▶ [CONSEGNA]
Quali avvocati sono nominati nel brano riportato? Riportane il nome e il cognome.

La Procura aveva chiesto l’archiviazione dichiarando di non poter sostenere il nesso causale, anche perché l’uomo era stato cremato; sulla stessa linea l’avvocato dell’infermiera, Riccardo Lottini; la famiglia di Casetta – morto all’età di 76 anni – si era opposta, con le avvocate Beatrice Spinosa e Anna Poggioli; nel febbraio scorso il giudice aveva deciso di far eseguire nuovi accertamenti. E adesso è arrivato il responso, che ieri avrebbe dovuto essere oggetto di discussione con udienza rinviata però a novembre. Dunque non vi sarebbe nesso tra la somministrazione della morfina e la morte dell’uomo. Inoltre, dicono i tre esperti sempre rispondendo ai quesiti del gip, «il comportamento del personale del servizio 118 nei suoi tre interventi a favore del signor Casetta nei giorni 19 e 20 novembre 2020 è da stimare corretto e adeguato alle condizioni del paziente quali risultano dalle relazioni del medesimo servizio», nonché dalle annotazioni nel diario clinico, anche se sarebbe stato meglio idratare il paziente il 19 e la mattina del 20, prima della prescrizione del 118 delle 12,31. Non vi sarebbe stato alcun effetto negativo né per infarti né per dolore o sofferenza. E comunque «non si ha prova che la mancata idratazione del paziente dopo la sospensione farmaceutica abbia concorso a determinare il decesso».

Il collegio di periti ha preso in esame tutta la documentazione che è stata allegata al fascicolo di indagine, sia quella clinica sia quella raccolta dai carabinieri. Hanno ricostruito minuziosamente le condizioni di salute dell’uomo, ammalato da tempo, e tutte le azioni che vennero eseguite in quei giorni dal personale che lo aveva assistito. Ha svolto gli accertamenti insieme ai consulenti nominati dall’indagata, Franchi e Bertol, mentre l’avvocata Poggioli ha sollecitato, come poi è avvenuto, l’acquisizione della documentazione del 118 mancante. E sulla base di tutto ciò i periti incaricati dal gip hanno concluso che l’uomo era, il 18 novembre (giorno di prescrizione della morfina), in fase terminale ma non era mai stato in overdose. «Le considerazioni oncologiche portano a stimare che la sopravvivenza del signor Casetta fosse precaria e che il decesso fosse prossimo». «Risulta che il dosaggio di morfina effettivamente somministrato (anche grazie al tempestivo intervento della figlia per l'interruzione della infusione) non era idoneo a provocare overdose e morte del paziente». A novembre la decisione del giudice.

▶ [DATI FORNITI]

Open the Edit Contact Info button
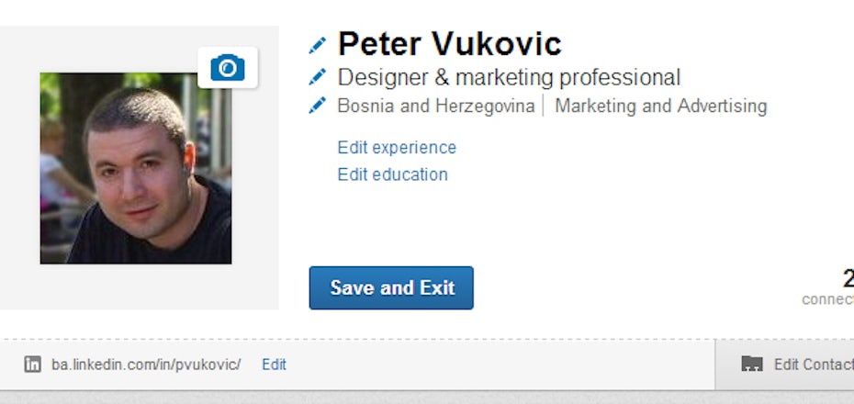 (x=812, y=365)
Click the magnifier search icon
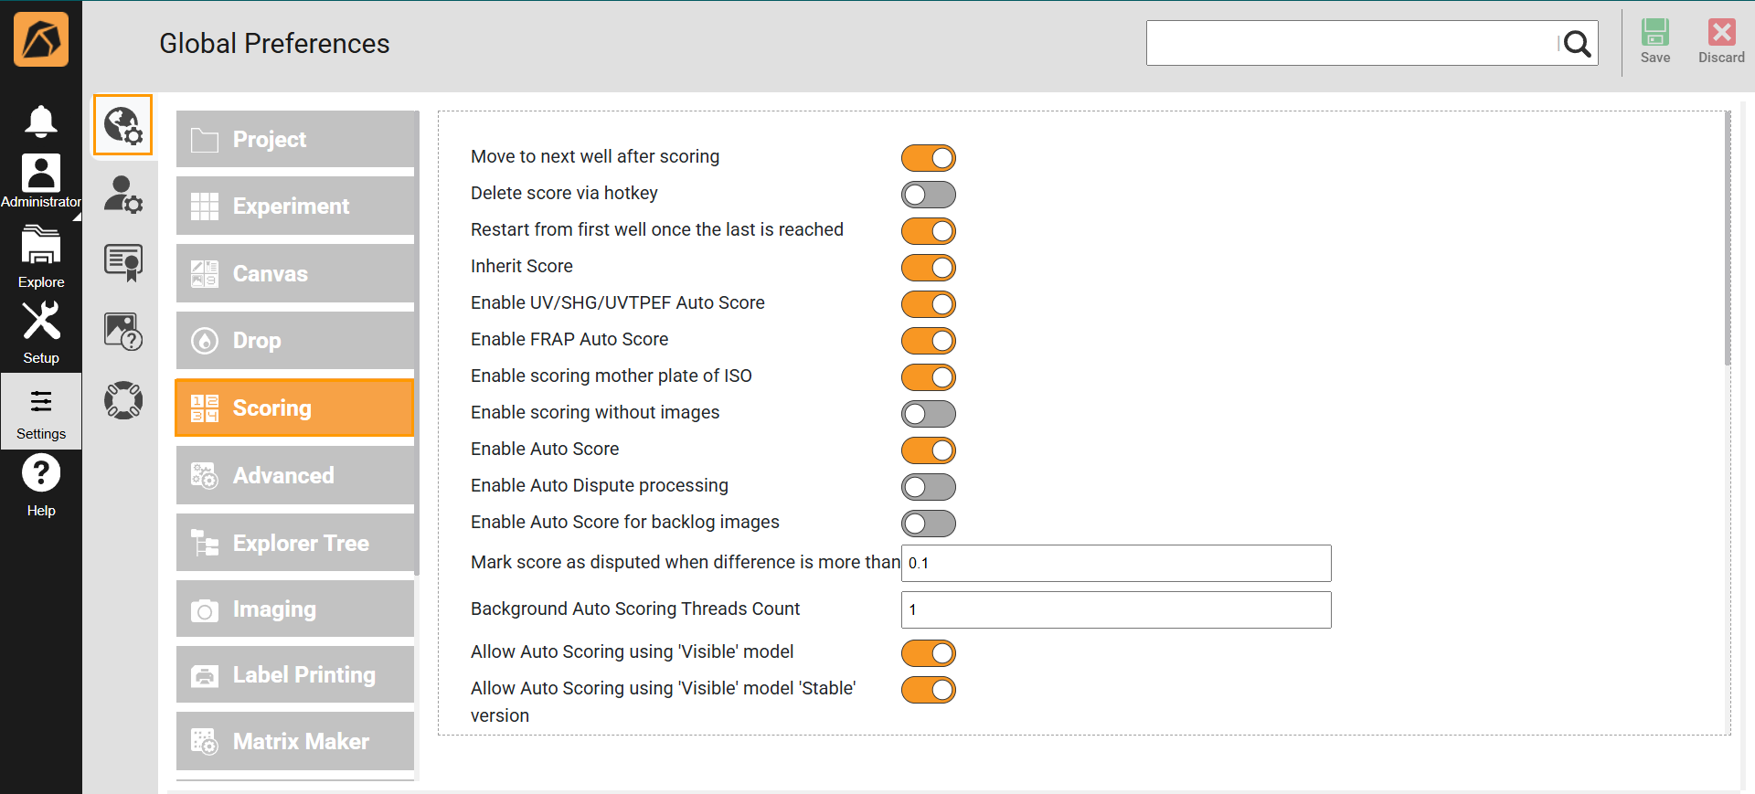The width and height of the screenshot is (1755, 794). coord(1577,44)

▶ [RISULTATO]
Riccardo Lottini
Beatrice Spinosa
Anna Poggioli